Cuando se habla de pesca del lucio casi siempre pensamos en los grandes embalses, lucios que no sólo pescamos desde la orilla y cada vez más desde embarcación, incluso imitando la pesca al curricán del mar. Pero lucios también los tenemos en los ríos, como es el Tajo, donde a su paso por la Comunidad de Madrid suelo hacer pequeñas escapadas para su pesca.
En los ríos podemos decir que la pesca es algo “más sencilla”, ya que sus refugios son más accesibles.
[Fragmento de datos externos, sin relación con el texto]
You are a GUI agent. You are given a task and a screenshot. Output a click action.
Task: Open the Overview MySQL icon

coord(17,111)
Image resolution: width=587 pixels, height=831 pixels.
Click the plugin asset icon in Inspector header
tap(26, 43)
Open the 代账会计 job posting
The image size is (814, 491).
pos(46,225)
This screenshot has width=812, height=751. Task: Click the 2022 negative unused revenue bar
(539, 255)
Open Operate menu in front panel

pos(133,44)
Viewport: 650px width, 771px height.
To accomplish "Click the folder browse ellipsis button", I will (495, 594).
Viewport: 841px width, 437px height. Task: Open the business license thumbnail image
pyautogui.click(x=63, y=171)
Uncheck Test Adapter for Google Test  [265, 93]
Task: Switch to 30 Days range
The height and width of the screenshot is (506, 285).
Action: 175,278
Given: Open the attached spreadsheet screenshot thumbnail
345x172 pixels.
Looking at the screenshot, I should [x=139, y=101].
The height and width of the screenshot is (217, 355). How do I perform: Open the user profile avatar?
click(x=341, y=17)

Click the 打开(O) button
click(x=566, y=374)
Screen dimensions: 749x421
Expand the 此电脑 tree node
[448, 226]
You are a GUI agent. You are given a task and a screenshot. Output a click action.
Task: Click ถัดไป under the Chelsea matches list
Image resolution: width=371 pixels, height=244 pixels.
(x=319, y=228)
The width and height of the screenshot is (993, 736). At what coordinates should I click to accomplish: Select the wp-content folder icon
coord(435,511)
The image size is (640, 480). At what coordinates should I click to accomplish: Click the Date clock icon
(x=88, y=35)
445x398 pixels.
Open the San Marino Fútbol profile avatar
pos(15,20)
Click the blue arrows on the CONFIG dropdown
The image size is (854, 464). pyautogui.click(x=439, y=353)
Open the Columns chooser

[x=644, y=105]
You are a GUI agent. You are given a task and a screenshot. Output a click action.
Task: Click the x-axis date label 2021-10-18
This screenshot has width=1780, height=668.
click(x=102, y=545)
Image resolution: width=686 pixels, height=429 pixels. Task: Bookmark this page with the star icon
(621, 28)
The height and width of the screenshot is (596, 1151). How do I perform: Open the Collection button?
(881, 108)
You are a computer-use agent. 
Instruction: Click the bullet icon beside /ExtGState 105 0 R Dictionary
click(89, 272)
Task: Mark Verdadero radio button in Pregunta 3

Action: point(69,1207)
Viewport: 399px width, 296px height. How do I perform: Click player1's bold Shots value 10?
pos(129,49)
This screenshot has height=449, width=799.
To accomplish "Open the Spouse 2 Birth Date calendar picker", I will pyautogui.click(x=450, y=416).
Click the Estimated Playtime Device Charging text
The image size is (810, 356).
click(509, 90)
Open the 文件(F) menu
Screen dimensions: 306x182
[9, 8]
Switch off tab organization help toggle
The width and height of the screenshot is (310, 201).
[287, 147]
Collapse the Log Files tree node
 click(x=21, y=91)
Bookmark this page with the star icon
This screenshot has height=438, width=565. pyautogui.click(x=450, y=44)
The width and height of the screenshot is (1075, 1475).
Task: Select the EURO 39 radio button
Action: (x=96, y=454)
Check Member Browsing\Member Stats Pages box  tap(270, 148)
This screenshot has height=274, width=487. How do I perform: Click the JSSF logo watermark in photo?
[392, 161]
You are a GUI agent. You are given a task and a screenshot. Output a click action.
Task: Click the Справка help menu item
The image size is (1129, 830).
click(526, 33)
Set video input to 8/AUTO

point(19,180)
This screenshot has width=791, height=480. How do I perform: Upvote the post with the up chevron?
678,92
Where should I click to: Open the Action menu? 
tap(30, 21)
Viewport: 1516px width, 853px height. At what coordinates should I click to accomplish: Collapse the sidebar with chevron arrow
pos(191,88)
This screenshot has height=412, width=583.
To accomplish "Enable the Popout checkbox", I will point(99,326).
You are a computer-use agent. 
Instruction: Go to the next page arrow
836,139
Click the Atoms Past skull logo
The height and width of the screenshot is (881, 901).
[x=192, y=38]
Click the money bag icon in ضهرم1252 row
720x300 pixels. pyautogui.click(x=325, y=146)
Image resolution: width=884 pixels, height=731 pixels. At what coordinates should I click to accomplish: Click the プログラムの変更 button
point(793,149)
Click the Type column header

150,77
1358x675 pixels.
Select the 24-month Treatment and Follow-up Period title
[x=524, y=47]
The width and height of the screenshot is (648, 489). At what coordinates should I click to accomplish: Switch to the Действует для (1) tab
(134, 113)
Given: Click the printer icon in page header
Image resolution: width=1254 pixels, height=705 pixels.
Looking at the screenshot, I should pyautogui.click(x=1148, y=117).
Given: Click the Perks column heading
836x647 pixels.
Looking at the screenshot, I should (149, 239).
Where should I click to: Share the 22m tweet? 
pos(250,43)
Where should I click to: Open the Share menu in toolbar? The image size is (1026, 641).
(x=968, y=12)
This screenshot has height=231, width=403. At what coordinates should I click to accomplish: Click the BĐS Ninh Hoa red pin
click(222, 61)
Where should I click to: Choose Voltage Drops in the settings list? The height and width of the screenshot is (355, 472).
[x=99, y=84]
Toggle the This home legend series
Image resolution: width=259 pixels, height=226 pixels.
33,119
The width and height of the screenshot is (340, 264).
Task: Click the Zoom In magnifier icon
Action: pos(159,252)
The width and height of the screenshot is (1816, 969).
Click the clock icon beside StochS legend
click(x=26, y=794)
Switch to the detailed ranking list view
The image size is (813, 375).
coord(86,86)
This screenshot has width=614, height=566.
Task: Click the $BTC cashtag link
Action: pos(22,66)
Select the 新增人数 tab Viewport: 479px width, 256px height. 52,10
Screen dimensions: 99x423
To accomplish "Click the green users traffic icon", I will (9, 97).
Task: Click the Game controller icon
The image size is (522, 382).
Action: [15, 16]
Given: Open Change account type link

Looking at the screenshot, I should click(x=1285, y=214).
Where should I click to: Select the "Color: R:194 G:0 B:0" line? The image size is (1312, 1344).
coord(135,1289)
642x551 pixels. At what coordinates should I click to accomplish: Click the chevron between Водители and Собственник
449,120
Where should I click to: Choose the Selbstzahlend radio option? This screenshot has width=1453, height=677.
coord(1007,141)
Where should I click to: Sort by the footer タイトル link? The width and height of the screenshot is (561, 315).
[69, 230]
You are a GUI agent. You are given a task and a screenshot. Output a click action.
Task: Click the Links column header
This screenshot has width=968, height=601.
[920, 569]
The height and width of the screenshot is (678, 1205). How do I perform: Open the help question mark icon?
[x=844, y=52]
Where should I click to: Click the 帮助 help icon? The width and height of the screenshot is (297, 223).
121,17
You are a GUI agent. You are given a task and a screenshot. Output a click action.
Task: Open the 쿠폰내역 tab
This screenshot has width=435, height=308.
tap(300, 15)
Hacerlo a spinning siempre es buena opción para el lucio todo el año, pero es a mosca donde tendremos un verdadero reto y pondremos en práctica técnicas y equipos que variaran respecto a épocas anteriores.
Como punto de partida, el equipo principal, caña y carrete no varían, ya sabéis, cañas de entre los números 8 y 9 (en casos extremos del 10 si hay lucios de gran tamaño) y un carrete freno de disco potente, capaz de almacenar una línea hasta del número 11. La caña del 8, al ser más ligera disminuye la fatiga de un largo día de pesca, pero para que no tengamos problemas con picadas de lucios que en muchos casos superen los cinco kilos hace más recomendable los equipos del número nueve.
Algunos os preguntaréis ¿Por qué un carrete del once? Trabajamos con grandes moscas y lances largos, por ello y para mejor control de la picada las líneas mayores son recomendables. Como sabéis o imagináis las moscas para el Lucio son grandes y pesadas, y en esta época no podemos dejarlas en superficie ya que salvo milagro no tendríamos ninguna picada.
Por ello lo mejor es que nuestras grandes moscas utilicemos líneas de hundimiento, no hace falta que se produzca con rapidez, ya que esta es recomendable si queremos llegar rápidamente a profundidades de 6 u 8 metros que raramente encontraremos en ríos y su recuperación es complicada, por ello mejor que el hundimiento sea lento y uniforme.
Zonas frescas para pescador y pez
No es difícil encontrar un río en España donde encontrar a este gran depredador, pero en esta época del año podemos buscarlo en ríos más de montaña para beneficiarnos de un clima más benigno y aguas más templadas como son el Tormes en la zona centro, el Esla en el noroeste y el Gállego en la noreste.
El nivel del agua hace que con un buen vadeador podamos acceder a casi todas las zonas, aunque en algunos de estos grandes ríos, podemos usar el pato (donde esté permitido). Allí otro hándicap es la maleza que en esta época está más que crecida. Al lucio le encanta pero a nuestras líneas también y seguro que perderemos más de una enredada en la ova.
Para finalizar, resumiendo con unos pequeños consejos:
• Busca la caña equilibrada, el número nueve es la ideal pero si sabes que existen grandes presas puedes usar una del número 10, dominarás mejor la presa pero perderás tacto.
• La mejor calidad en el anzuelo donde montemos la mosca, la primera clavada es fundamental así como resistir los tres o cuatro primeros tirones.
• No presentemos nuestra mosca en superficie, trabajemos con líneas que vayan hundiendo lentamente nuestra mosca.
• Como siempre localizar bien las presas, las zonas de maleza son las preferidas para los lucios al igual que los obstáculos sumergidos, presentar nuestro cebo bien en estas zonas es todo un reto.